The judge cited both the recent legalization of pot several states as well the federal government’s decision to look the other way with regard to legal marijuana dealing. He said that the sentencing guidelines used today were written 20 or 30 years and that the offense isn’t regarded with the same seriousness was it was at that time.

One of the men, age 32, could have faced eight to 11 years under the guidelines. The judge gave him a five-year sentence. The other man, 43, got an 18-month term instead of 33 to 41 months. However, the judge also rejected the defense lawyer’s request for greatly reduced sentences. The judge said that no state had legalized the activity to which these men, who were involved in a drug smuggling ring with links to Maryland, California and New Jersey, pleaded guilty.
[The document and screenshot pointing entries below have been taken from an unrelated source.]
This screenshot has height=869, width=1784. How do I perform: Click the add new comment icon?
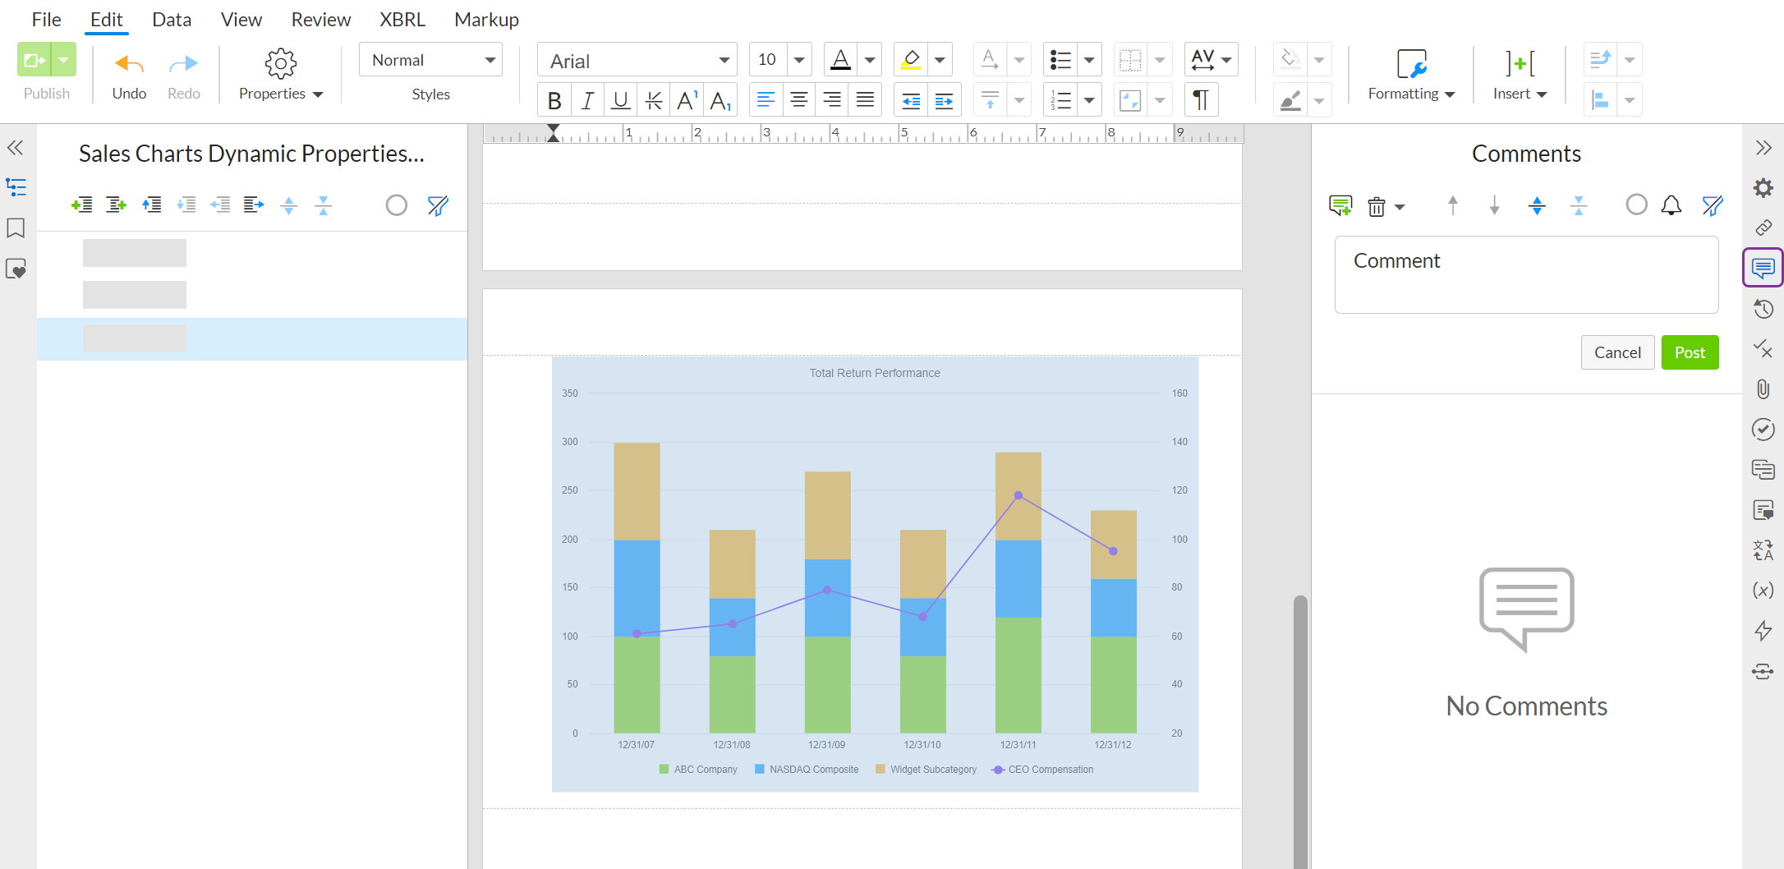tap(1340, 205)
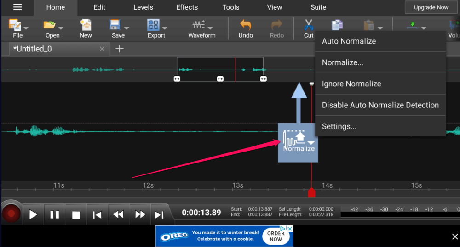Click the Copy icon in toolbar
The image size is (460, 247).
click(337, 25)

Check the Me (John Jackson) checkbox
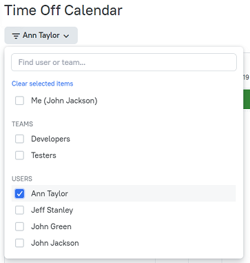point(19,101)
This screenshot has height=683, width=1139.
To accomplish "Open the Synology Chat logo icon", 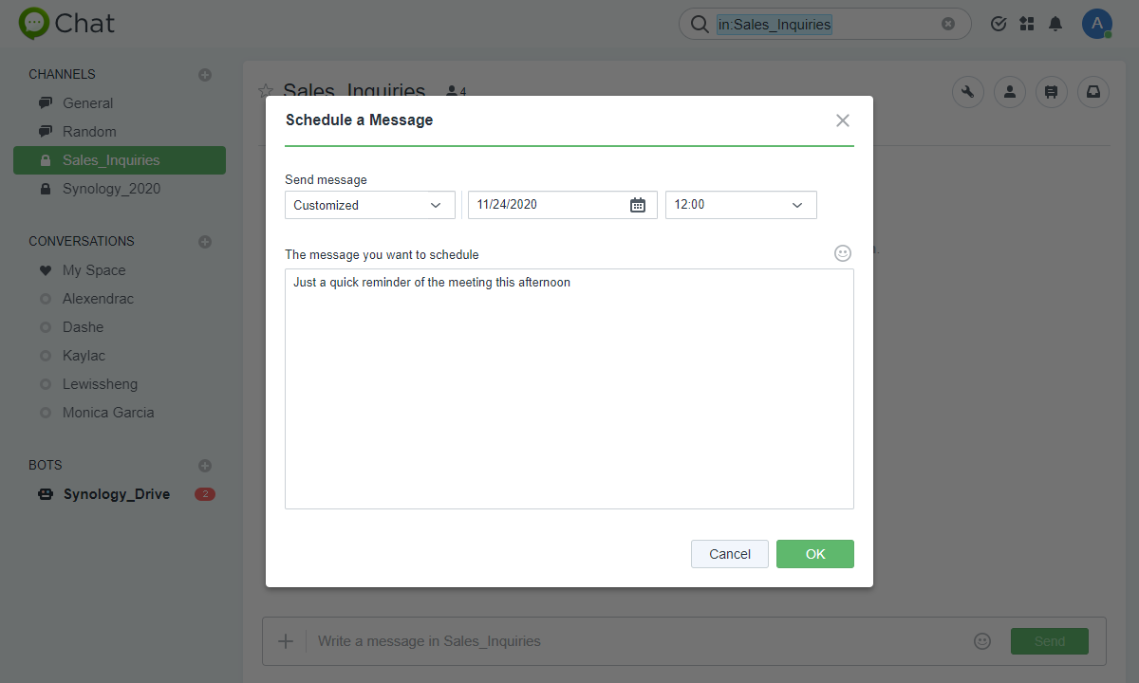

The decision by this judge is one of many positive signs that the country may be reducing the extremely harsh punishments for marijuana offenses that are still on the books. Even though there are promising signs, the guidelines are still used in many cases. Those who have been charged with crimes related to marijuana should take steps to protect their rights and their futures. An attorney may help ensure that someone who’s been accused of marijuana crimes doesn’t have their rights violated and help them determine if mounting a strong defense or attempting to negotiate a plea deal is the best option for their situation.